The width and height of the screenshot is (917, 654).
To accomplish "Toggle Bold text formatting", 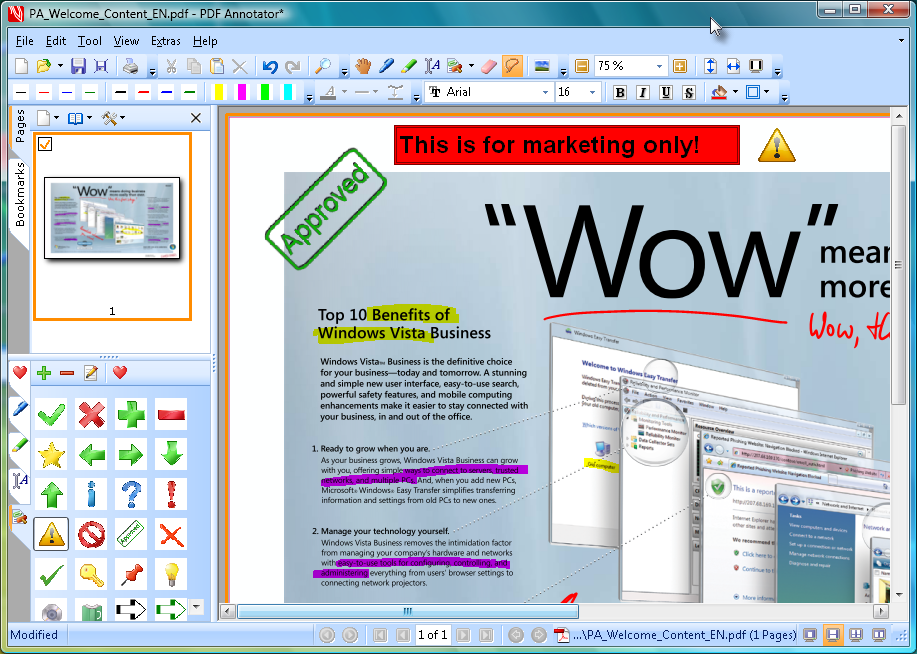I will coord(620,92).
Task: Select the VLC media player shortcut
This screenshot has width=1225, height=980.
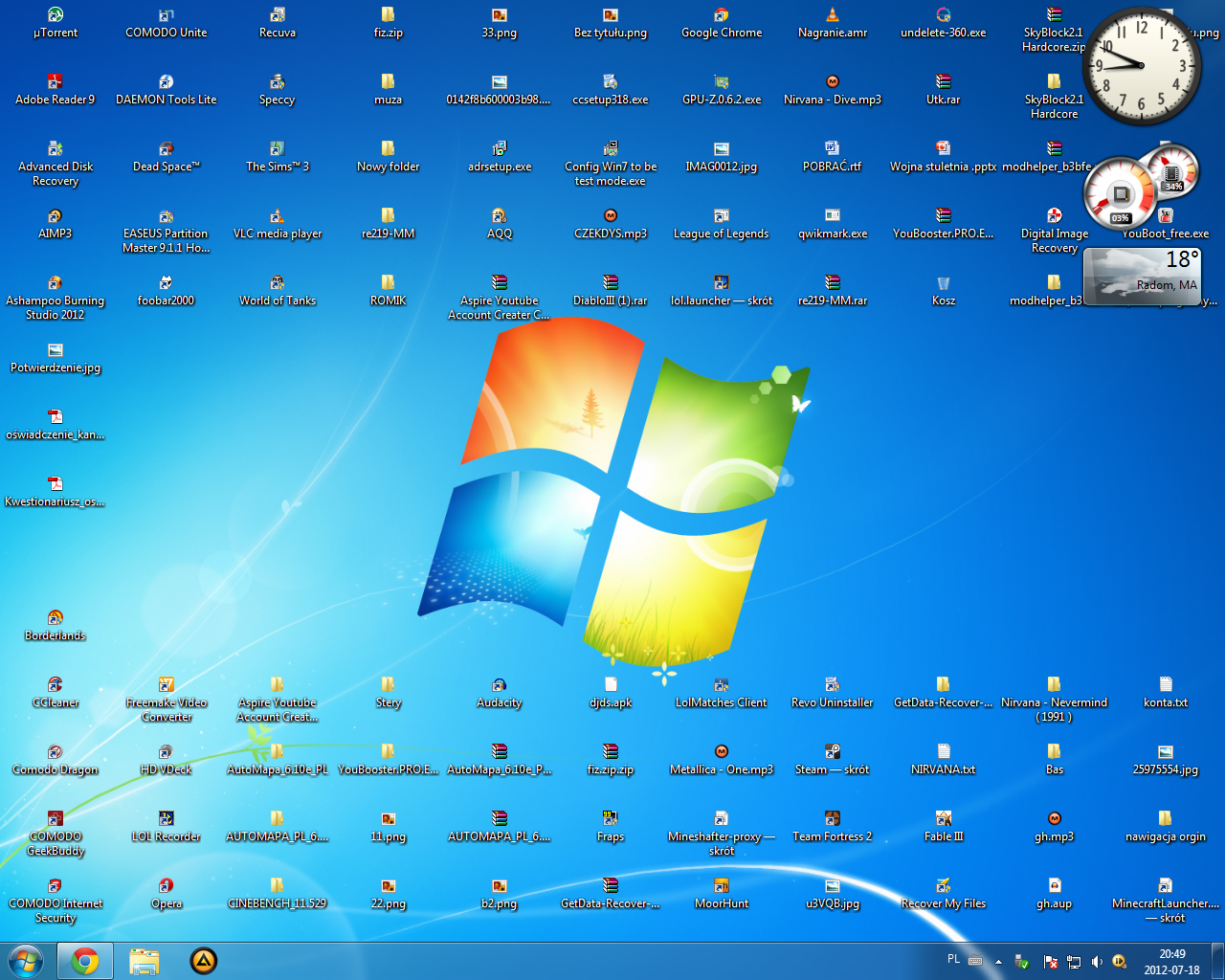Action: (277, 217)
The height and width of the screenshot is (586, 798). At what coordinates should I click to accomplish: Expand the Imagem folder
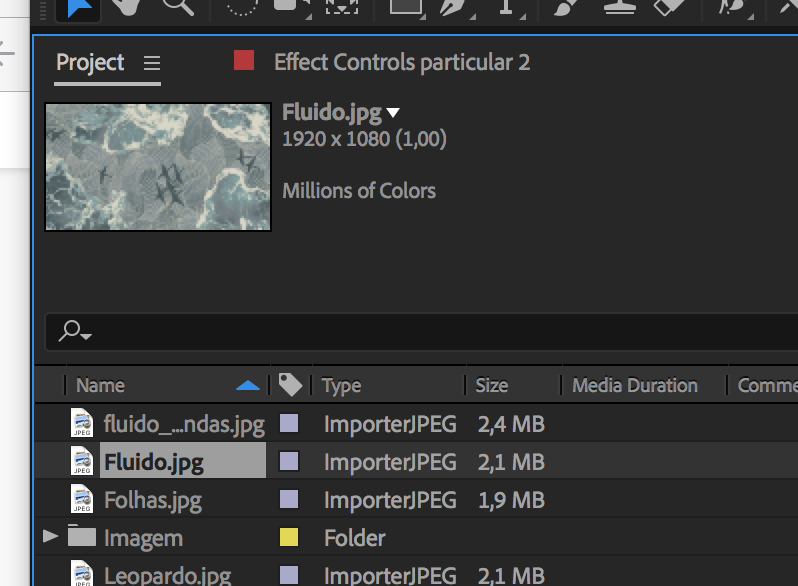tap(51, 538)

_____

TASK STATEMENT :: Restate exactly, and only, the lines from the one that holds "The height and" down to the last line of the material above. Omit the pictures.

ANSWER TO THIS EXERCISE ::
The height and width of the screenshot is (586, 798). At what coordinates should I click to accomplish: Expand the Imagem folder
tap(51, 538)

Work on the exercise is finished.